Cynthia is a technically skilled professional with 13 years of experience managing complex grants and workforce development programs at NCCC and has a proven track record leading all phases of major projects in academic and nonprofit settings. During the time employed at Niagara County Community College, She worked as a Grant Writer, Interim Director and Assistant Director of Workforce Community Development.

As an educator, She has worked with at-risk, special needs students and dislocated workers in multiple grant programs to assist individuals with education, training, and employment at Buffalo Urban League for nine years. Her teaching experience is vast as an instructor, at Niagara County Community College, Trott ACCESS Center, teaching EDU 101, and at Horizon Village, Lockport Road, Niagara Falls teaching Pre-Collegiate Reading, Math and computers, and  professionally as a Notary Public instructor, at Niagara University from 1999 – 2002; and presently at Lewiston Porter’s Continuing Education program in 2023.

She is a former member and Vice President and Treasurer of American Businesswomen’s Association and Miss Niagara County Committee person and was presented with the ‘Good Neighbor Award’ for volunteerism. 

She has obtained an ASS Liberal Arts degree from NCCC, a Bachelor of Science in Business & Distributive Education and Master of Science in School Administration and Supervision from Niagara University.

Cindy has always enjoyed being a Master Docent for Graycliff Conservancy in Derby, NY and as a volunteer at Forest Lawn since 2014.

As a lifelong learner Cynthia has also received training as a Master Gardner, Master Food Processor and Beginning Farmer from Cornell Cooperative Extension.

Shane Sayer - Grounds Supervisor

Shane Sayer.jpg

Shane is a long time member of our Oakwood Cemetery family.  He is a licensed crematory operator (Certificate of Cremation) who also maintains the grounds and cares for Oakwood’s physical plant, providing excellent and respectful care of the dead and the places they rest.

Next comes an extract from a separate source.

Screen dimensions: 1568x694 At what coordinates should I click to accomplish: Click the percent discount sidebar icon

He is a valued part of the reason Oakwood Cemetery continues to be the beautiful place it is, offering the excellent service that it does.

Christine Bacon - Heritage Curator

Christine Bacon

Christine Bacon, a graduate student at Niagara University, has been awarded an honorable mention designation by the nation’s top professional museum association, the American Alliance of Museums.

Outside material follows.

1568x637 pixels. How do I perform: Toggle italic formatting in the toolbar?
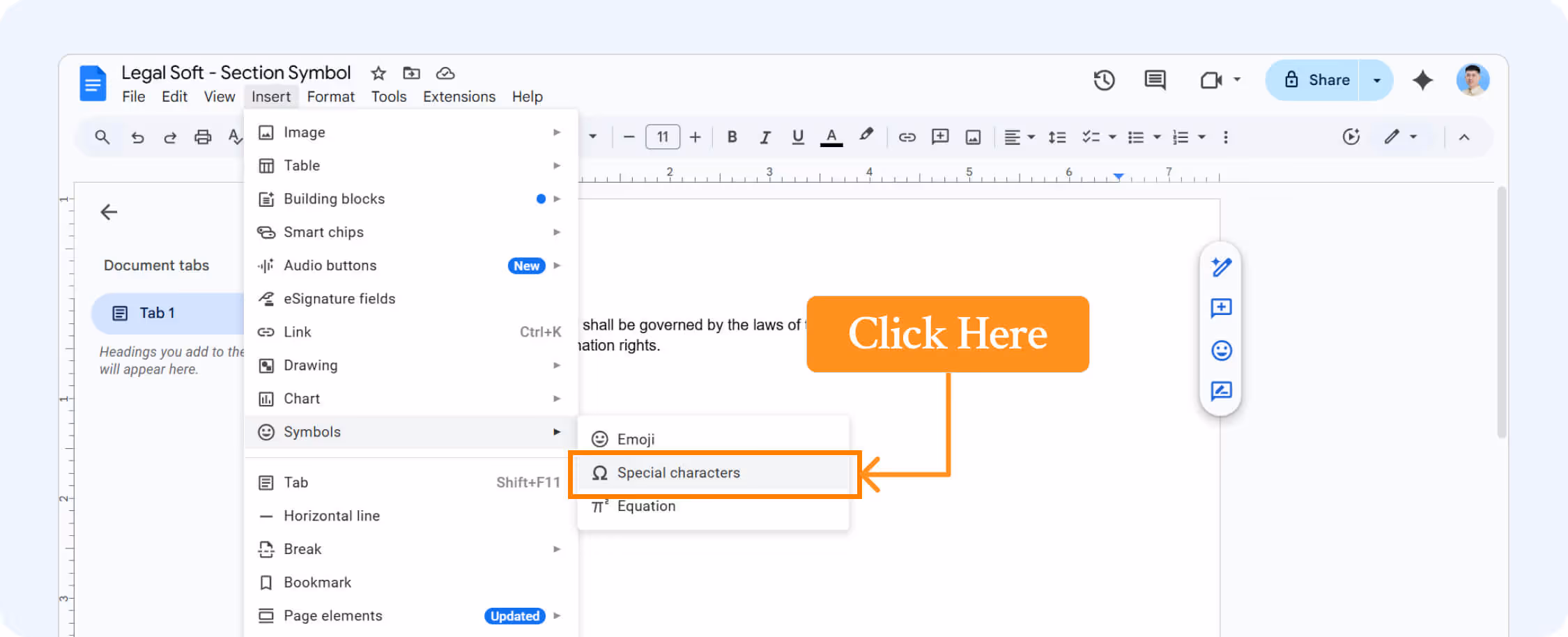point(765,137)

Bacon’s paper, A Thousand Invisible Cords, was part of the AAM’s Education Future Fiction Challenge and included in an application for the Ford W. Bell Fellowship with the AAM’s Center for the Future of Museums.

A resident of Williamsville, Bacon is studying toward a master’s degree in interdisciplinary studies at NU. She is focusing on the disciplines of history, museum studies, education, writing, tourism, economic development, architecture, historic preservation, and urban planning, among others.

Bacon was “shocked and excited” to be selected for the AAM award, “because of the prestige of the sponsoring organization and the national scope of the fiction challenge.”

A Thousand Invisible Cords is a fictional short story set in Western New York in the year 2040. It envisions a lifelong public education program grounded in constructivist and experiential learning theories, rather than the behaviorist models that dominated K-12 public schools in previous decades.

“The interdisciplinary nature of the contest appealed to me,” Bacon said. “I was able to combine elements I learned in my history and museum studies classes at Niagara University with a love of creative writing to envision a future where museums play an integral role in K-12 education.”

Bacon credited her Niagara University professors, Dr. Mustafa Gokcek, director of the MAIS program and associate professor of history, Dr. Shannon Risk, associate professor of history and director of the public history minor, and Marian Granfield, director of the art history with museum studies program, for guiding her studies.